F2- Benedicto Alves de Oliveira, nascido a 13-01-1838, Santa Maria e falecido a 02-03-1917 na Boca do Monte em Santa Maria, onde também casou-se com Maria Francisca dos Reis, ali nascida em 1839 e filha de Bernardo José dos Reis e Maurícia Clara de Oliveira (segundo o neto Mário da Silva Brasil, Maria Francisca dos Reis seria sobrinha do "Bravo Almirante Barroso", cujo parentesco, todavia, não se conseguiu descobrir). Benedicto foi criador e comerciante no Passo do Raimundo, tendo gerado dez filhos: João Mariano, José Benedicto, Antônio, Maria José, Pedro, Domingos, Valentim, João Inácio, Frederico e Pandonor Alves de Oliveira.

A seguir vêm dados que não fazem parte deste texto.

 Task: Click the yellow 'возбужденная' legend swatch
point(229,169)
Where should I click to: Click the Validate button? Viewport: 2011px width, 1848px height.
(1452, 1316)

A filha Maria José Alves de Oliveira casou-se em Santa Maria em 1888 com José da Silva Brasil e foram pais de Mário da Silva Brasil, meu bisavô (já tratado neste blog).
F3- Francisca Alves de Oliveira, nascida em 1849 em Santa Maria e falecida a 08-10-1936 na Porteirinha, em Dilermando de Aguiar. Ali casou-se a 25-01-1864 com seu primo terceiro, João Lauriano da Silva (irmão de Amélia Lauriano da Silva c/c Graciano Alves de Oliveira, acima citados), nascido em 1840 em São Gabriel, onde também faleceu a 11-10-1871, sendo filho de José Lauriano da Silva e Maria Francisca Alves. Após o falecimento de João, Francisca casou-se com o italiano Próspero Antônio Caetano, deixando no total 14 filhos. Do primeiro casamento de Francisca houve: Maria Laureano da Silva (c/c Pedro Dias de Menezes) e João Laureano da Silva (c/c Placidina Martins Alves e pais de Celina Laureano da Silva, minha bisavó, que se casou com o primo terceiro Mário da Silva Brasil, acima citado). Do segundo casamento houve: Silvino, Plácido, Severo, Secundino, Maria Isabela, João, Jorge, Francisco, Idalina, Maria da Glória, Maria Constância e Galdino Caetano, todos com geração em Dilermando de Aguiar, Santa Maria, São Gabriel e Porto Alegre.
Em 08 de março de 1887 foi autuado o inventário da viúva Ignácia Barbosa (n. 56, maço 02, cartório cível e crime - APRS), constando os seguintes bens:
- uma casa de moradia com galpões, mangueiras, cozinha, cercados de valor e madeiras e arvoredos, avaliada em 800$000 réis.
- um pedaço de campo anexo ao estabelecimento descrito, avaliado em 1.500$000 réis;
- 86 rezes mansas, avaliadas em 946$000 réis;
- 12 éguas - por 36$000 réis;
- 2 potros - 30$000 réis;
- 2 cavalos mansos - 40$000 réis;
- dinheiro existente em caixa: 450$500 réis;
Atualmente, muitos descendentes de João Alves de Oliveira e Ignácia Barbosa ainda carregam o sobrenome "Alves de Oliveira", sendo que outros apenas o "Alves", sem prejuízo daqueles que não mais levam nenhum nem outro, apesar de serem seus descendentes.